Bagi Anda yang gemar masakan bersantan, perlu mewaspadai konsumsi santan sehari-hari. Santan mengandung asam lemak dan trigliserida yang mudah dibakar oleh tubuh. Lemak jenis ini jika dipanaskan dapat membentuk minyak yang dapat meningkatkan kolesterol jahat dalam darah. Untuk itu, hindari memasak santan terlalu lama hingga mendidih agar menjaga kolesterol dalam batas aman. Selain itu, usahakan untuk tidak memanaskan santan berkali-kali karena dapat menimbulkan lemak jahat.

Tak hanya cara memasak, bahan masakan lain yang digunakan untuk memasak juga dapat memengaruhi kadar kolesterol pada masakan bersantan. Sebagian besar masakan bersantan di Indonesia memadukan santan dengan bahan lain yang memiliki kolesterol tinggi seperti telur, daging juga jeroan. Kombinasi inilah yang membuat masakan bersantan menjadi berbahaya bagi kesehatan, terutama jika makanan tersebut sering dipanaskan berulang kali.
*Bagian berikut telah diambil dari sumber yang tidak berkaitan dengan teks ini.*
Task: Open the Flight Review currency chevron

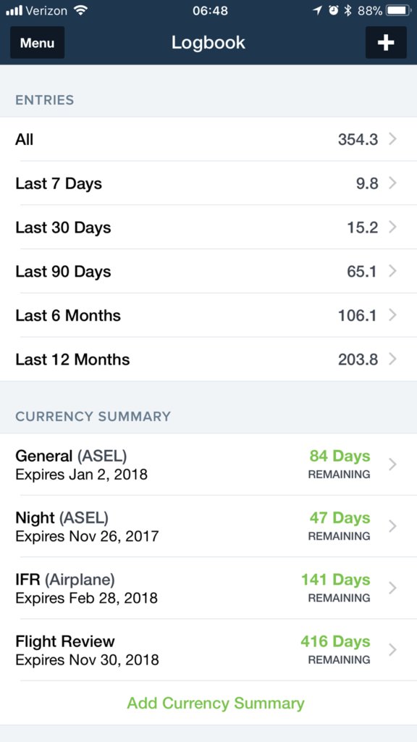Action: point(392,650)

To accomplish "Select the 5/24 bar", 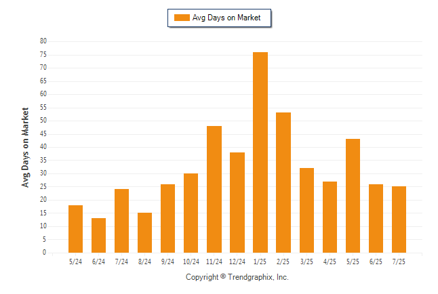I will [x=75, y=229].
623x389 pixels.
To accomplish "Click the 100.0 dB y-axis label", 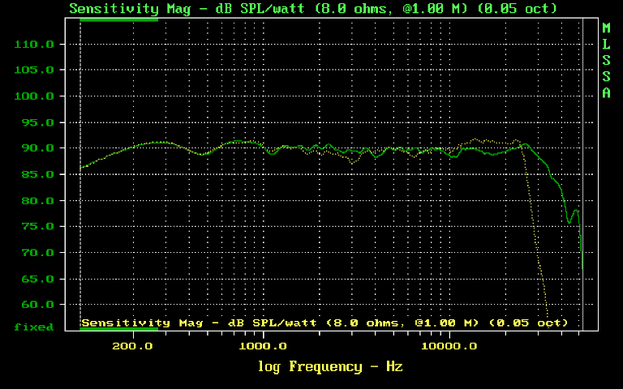I will click(x=34, y=96).
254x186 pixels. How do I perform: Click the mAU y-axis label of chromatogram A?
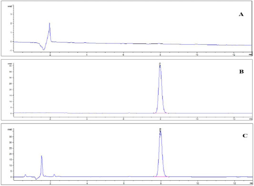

Selain dapat meningkatkan kolesterol, makanan tersebut juga mengandung kalori tinggi yang dapat memicu kegemukan.

 

Santan bukan hanya memberi rasa gurih pada masakan, namun juga memiliki manfaat bagi kesehatan. Namun jika dimasak dengan cara yang tidak tepat maka dapat menghilangkan nutrisinya dan memicu sejumlah penyakit. Untuk itu, batasi mengonsumsi makanan bersantan setiap harinya demi menjaga kadar kolesterol di angka normal.